»»

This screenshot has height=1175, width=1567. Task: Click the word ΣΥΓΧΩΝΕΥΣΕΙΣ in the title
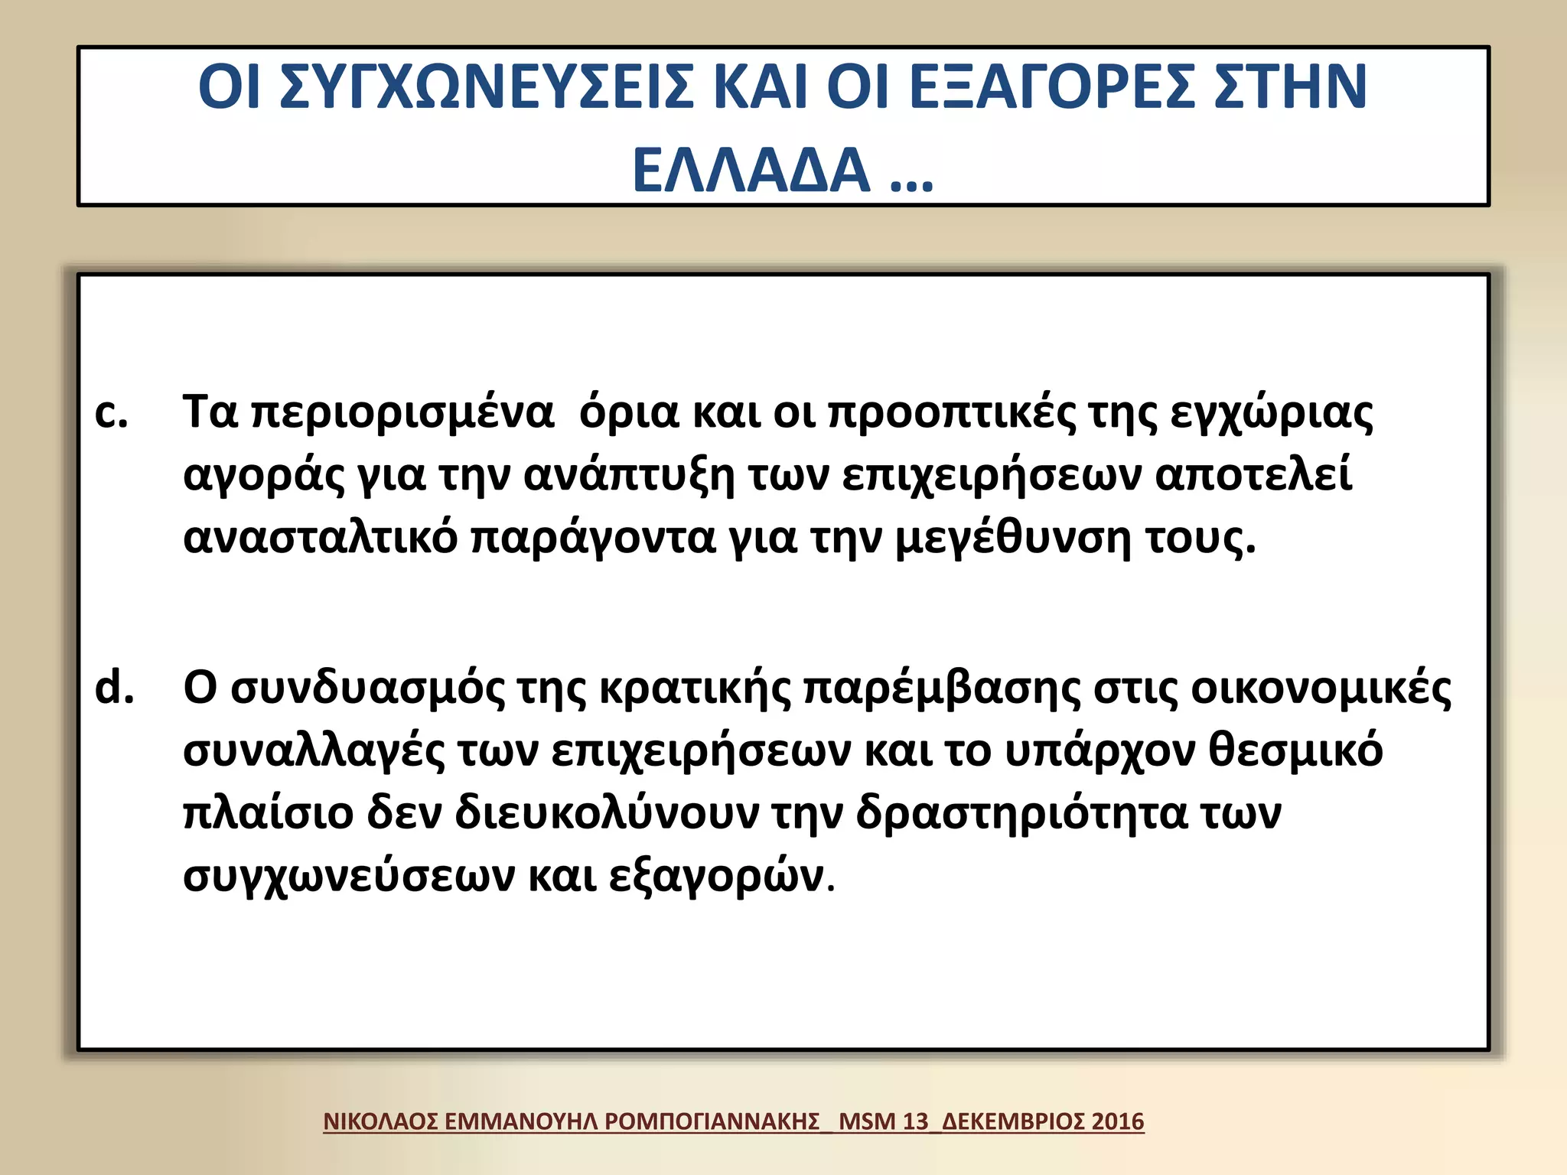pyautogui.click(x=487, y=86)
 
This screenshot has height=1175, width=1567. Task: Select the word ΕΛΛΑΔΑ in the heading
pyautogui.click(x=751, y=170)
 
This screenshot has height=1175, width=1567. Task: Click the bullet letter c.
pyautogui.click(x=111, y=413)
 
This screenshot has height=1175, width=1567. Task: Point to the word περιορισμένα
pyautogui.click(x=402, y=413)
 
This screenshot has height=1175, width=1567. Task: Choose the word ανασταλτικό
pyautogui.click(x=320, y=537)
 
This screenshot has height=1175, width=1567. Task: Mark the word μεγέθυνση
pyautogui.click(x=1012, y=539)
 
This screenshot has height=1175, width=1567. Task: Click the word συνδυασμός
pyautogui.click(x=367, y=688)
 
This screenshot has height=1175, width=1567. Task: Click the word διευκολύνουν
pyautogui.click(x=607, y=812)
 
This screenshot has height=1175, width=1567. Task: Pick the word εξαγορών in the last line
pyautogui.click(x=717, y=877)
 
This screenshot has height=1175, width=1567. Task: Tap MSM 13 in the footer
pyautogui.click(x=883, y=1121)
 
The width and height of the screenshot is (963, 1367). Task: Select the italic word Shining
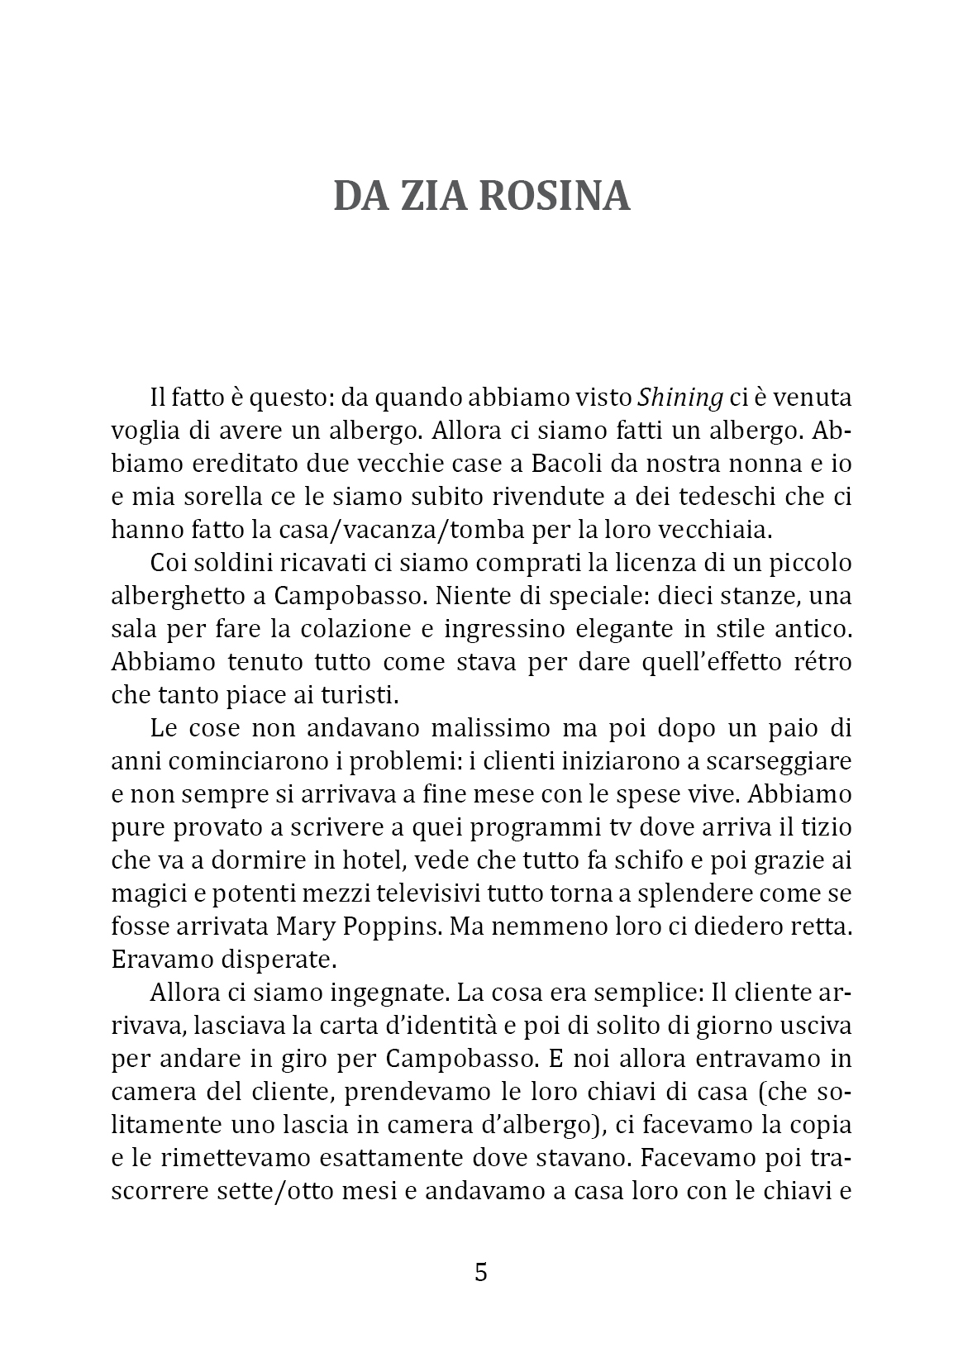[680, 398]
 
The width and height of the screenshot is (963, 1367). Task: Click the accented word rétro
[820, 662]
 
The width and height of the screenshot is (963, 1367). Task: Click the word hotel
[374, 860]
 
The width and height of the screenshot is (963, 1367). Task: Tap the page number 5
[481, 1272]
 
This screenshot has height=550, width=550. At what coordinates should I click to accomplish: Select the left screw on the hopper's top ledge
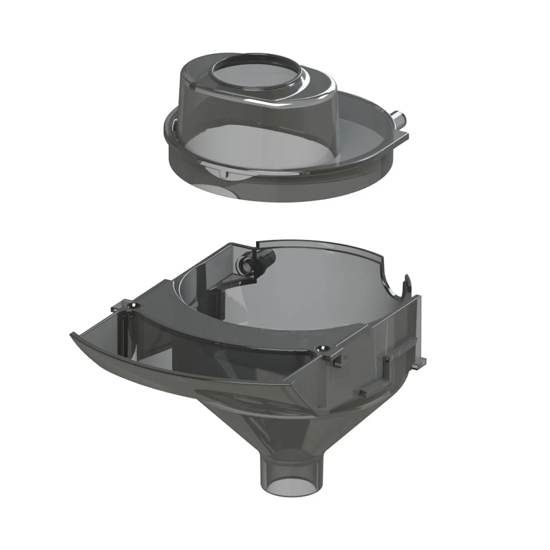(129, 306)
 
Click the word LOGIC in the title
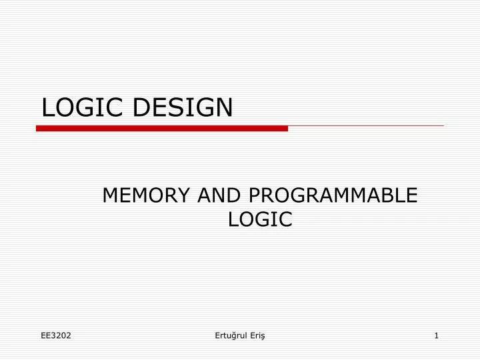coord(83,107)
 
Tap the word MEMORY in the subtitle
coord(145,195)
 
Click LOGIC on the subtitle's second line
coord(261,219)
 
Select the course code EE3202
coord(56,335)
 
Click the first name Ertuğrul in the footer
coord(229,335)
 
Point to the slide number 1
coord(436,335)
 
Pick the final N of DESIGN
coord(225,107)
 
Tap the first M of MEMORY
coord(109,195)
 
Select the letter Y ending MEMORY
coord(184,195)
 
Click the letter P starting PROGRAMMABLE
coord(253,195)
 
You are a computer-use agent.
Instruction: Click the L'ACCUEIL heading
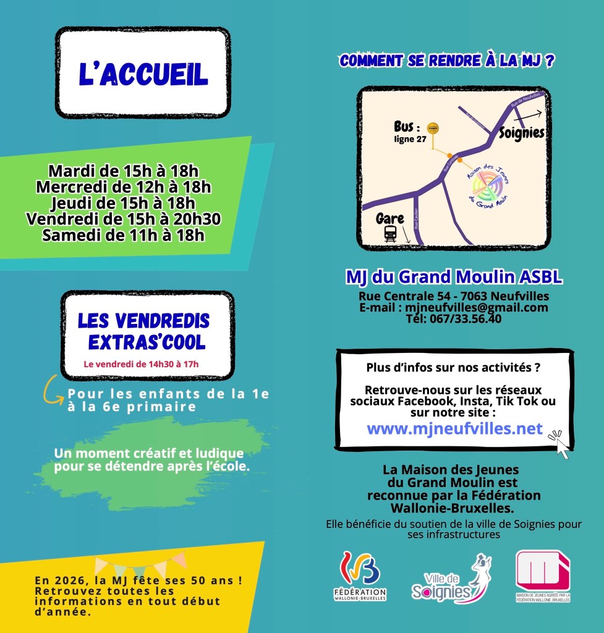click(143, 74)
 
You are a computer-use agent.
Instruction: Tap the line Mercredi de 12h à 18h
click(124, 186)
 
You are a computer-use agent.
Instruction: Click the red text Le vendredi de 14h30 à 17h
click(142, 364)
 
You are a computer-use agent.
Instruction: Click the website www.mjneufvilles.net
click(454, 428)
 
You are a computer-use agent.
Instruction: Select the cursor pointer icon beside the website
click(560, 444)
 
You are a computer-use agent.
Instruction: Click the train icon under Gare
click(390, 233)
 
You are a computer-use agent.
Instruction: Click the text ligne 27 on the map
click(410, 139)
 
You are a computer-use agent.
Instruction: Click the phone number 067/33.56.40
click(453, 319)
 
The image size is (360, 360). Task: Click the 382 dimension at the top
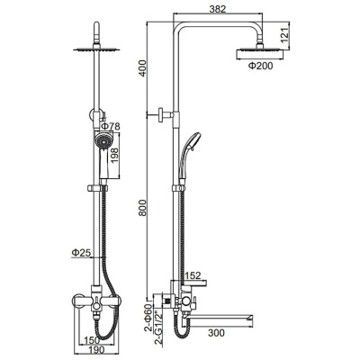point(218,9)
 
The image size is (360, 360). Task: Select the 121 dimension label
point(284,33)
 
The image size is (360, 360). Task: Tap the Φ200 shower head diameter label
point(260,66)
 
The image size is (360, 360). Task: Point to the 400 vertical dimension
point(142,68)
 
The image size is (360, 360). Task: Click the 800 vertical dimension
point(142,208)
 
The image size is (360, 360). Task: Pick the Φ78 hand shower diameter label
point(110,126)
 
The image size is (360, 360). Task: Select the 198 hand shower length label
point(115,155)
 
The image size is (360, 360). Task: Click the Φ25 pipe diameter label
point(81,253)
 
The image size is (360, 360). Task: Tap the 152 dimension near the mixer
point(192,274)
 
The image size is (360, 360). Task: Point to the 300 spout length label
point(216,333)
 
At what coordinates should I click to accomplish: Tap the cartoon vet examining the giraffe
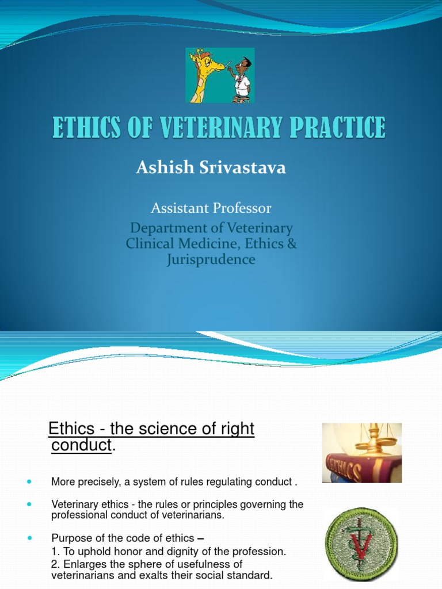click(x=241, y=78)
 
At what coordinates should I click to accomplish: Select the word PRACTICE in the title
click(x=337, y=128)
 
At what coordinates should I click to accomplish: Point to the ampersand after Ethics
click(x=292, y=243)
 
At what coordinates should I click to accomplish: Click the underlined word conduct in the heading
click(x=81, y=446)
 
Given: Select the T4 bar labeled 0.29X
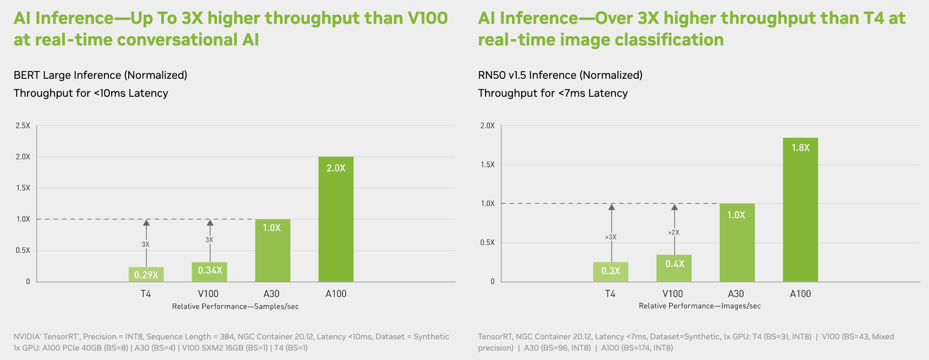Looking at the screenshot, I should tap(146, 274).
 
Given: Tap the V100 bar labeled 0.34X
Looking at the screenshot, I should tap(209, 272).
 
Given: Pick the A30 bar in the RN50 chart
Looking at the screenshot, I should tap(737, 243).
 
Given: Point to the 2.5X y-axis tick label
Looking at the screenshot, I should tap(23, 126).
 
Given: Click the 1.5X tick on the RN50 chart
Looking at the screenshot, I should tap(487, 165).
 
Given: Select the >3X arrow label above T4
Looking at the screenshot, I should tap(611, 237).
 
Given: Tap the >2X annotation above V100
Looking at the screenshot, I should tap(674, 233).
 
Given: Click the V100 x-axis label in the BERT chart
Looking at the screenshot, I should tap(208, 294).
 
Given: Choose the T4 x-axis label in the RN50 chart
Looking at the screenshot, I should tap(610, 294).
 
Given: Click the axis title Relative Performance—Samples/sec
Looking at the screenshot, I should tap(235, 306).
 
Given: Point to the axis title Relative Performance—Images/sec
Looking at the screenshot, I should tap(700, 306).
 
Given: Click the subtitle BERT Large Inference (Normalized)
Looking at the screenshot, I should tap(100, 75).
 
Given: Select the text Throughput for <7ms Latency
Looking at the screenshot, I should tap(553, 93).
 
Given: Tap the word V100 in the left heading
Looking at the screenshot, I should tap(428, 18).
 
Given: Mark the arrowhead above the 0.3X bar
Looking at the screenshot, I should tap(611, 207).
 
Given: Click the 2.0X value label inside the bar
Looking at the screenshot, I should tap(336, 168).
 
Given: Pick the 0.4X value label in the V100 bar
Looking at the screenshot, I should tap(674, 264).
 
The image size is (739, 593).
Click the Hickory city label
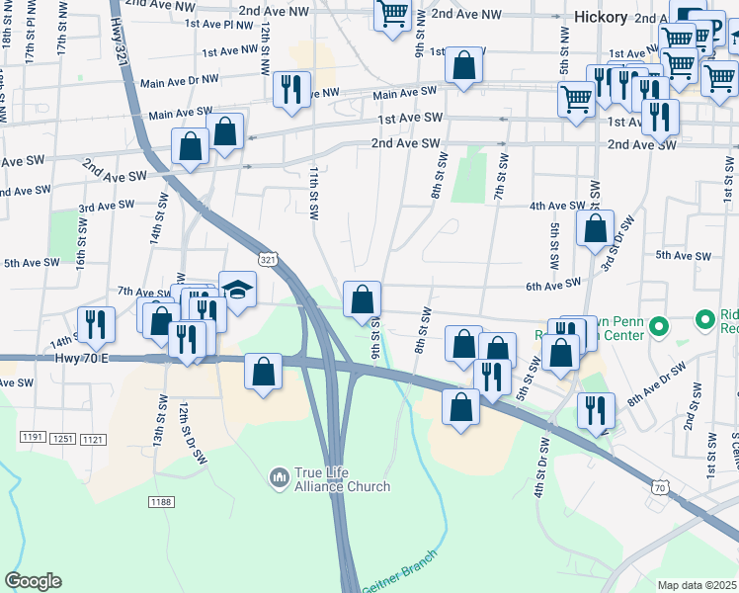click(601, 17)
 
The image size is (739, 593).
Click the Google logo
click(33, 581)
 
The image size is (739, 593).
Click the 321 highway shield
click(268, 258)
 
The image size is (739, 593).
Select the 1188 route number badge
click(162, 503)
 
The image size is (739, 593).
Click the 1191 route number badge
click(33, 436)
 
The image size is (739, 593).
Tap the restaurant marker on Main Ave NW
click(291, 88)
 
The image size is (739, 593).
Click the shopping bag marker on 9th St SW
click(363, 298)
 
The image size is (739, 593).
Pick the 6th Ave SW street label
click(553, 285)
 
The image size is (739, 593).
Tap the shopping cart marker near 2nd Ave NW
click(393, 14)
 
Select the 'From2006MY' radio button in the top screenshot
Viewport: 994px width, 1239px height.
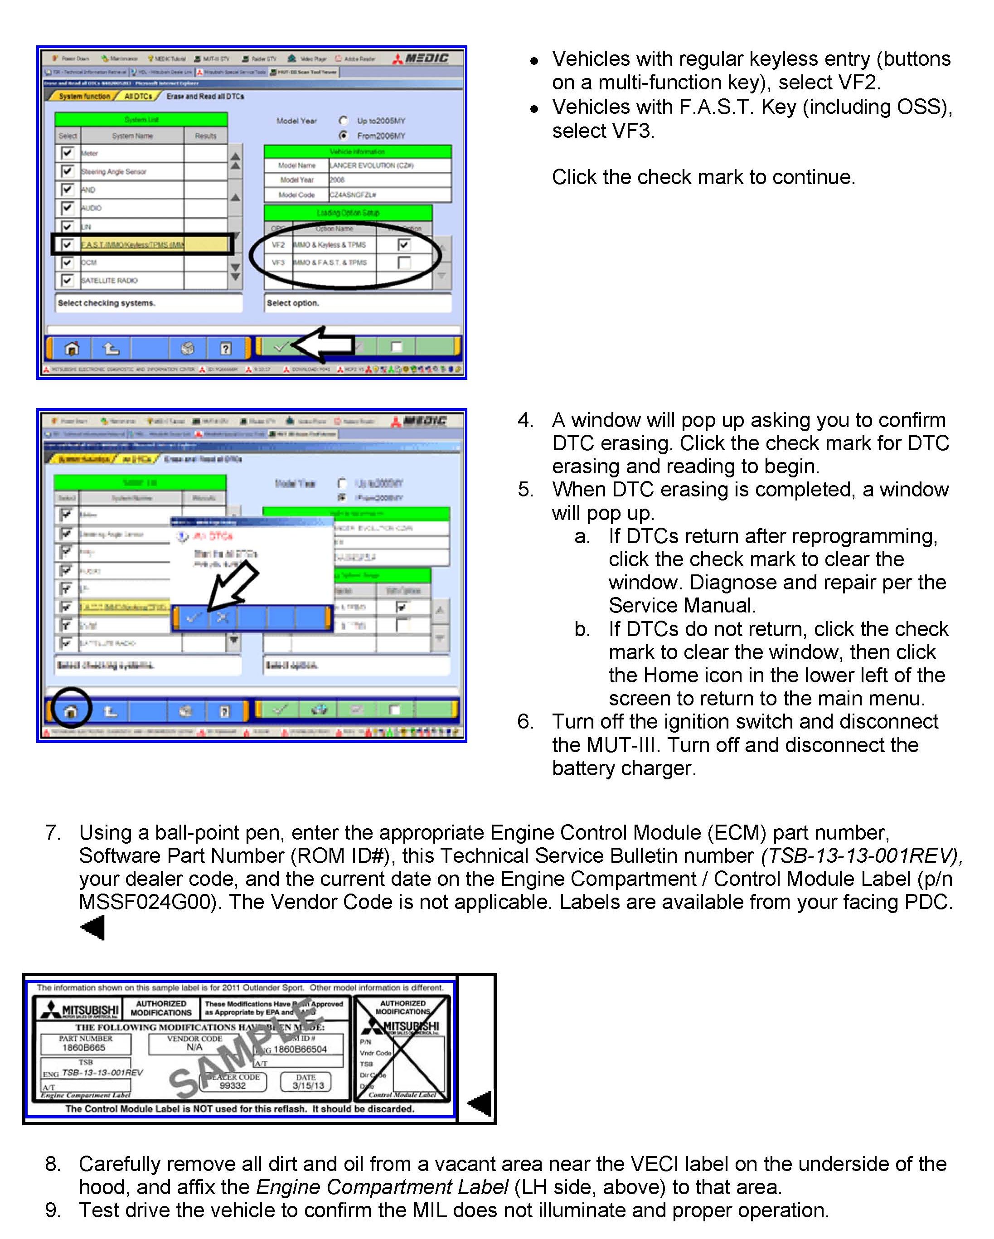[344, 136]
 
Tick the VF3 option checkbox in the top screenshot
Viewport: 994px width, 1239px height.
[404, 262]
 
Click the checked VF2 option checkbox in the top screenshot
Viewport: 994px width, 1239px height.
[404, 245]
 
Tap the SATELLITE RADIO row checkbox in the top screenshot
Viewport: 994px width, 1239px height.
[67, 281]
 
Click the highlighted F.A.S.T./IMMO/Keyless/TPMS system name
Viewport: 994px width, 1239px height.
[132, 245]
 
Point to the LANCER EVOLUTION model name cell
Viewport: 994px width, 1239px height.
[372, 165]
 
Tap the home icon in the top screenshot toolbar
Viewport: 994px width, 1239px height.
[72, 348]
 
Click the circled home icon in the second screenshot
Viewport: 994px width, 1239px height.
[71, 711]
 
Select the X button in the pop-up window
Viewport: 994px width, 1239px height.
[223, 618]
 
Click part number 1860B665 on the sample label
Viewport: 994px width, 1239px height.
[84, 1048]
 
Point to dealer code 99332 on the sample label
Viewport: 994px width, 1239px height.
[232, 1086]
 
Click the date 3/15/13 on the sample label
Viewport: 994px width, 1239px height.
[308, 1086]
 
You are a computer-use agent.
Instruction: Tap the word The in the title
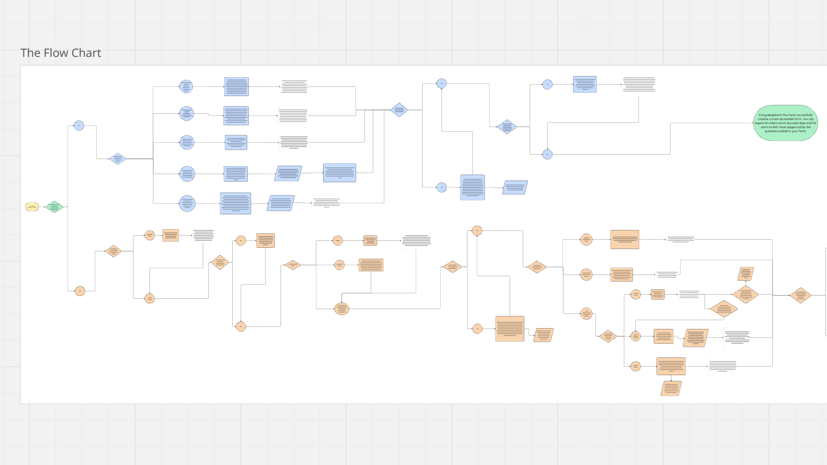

««

§ **What to do**
Starting at the line that has "This screenshot has height=550, width=550." and stopping after the line that has "click(142, 364)", write out those rows again with their requests unchanged, but scale every coordinate in the answers by 0.95 and round to whole numbers, with halves rounding up. Include only those rows and leave the pictures out.

§ **Task response**
This screenshot has height=550, width=550. At what coordinates should I click to accomplish: Select the left screw on the hopper's top ledge
(123, 291)
 
Click the word LOGIC in the title
coord(79,102)
 
Tap the word MEMORY in the subtitle
coord(138,185)
 
Click LOGIC on the subtitle's second line
coord(248,208)
 
Select the course code EE3202
coord(53,318)
 
Click the first name Ertuğrul in the footer
coord(218,318)
 
Point to the slide number 1
coord(414,318)
 
Pick the final N of DESIGN
coord(214,102)
 
Tap the first M of MEMORY
coord(104,185)
 
Select the letter Y ending MEMORY
coord(175,185)
 
Click the letter P starting PROGRAMMABLE
coord(240,185)
 
You are a computer-use agent.
Instruction: Click the L'ACCUEIL heading
click(136, 70)
 
You are a computer-use agent.
Instruction: Tap the line Mercredi de 12h à 18h
click(118, 177)
 
You are a computer-use agent.
Instruction: Click the red text Le vendredi de 14h30 à 17h
click(135, 346)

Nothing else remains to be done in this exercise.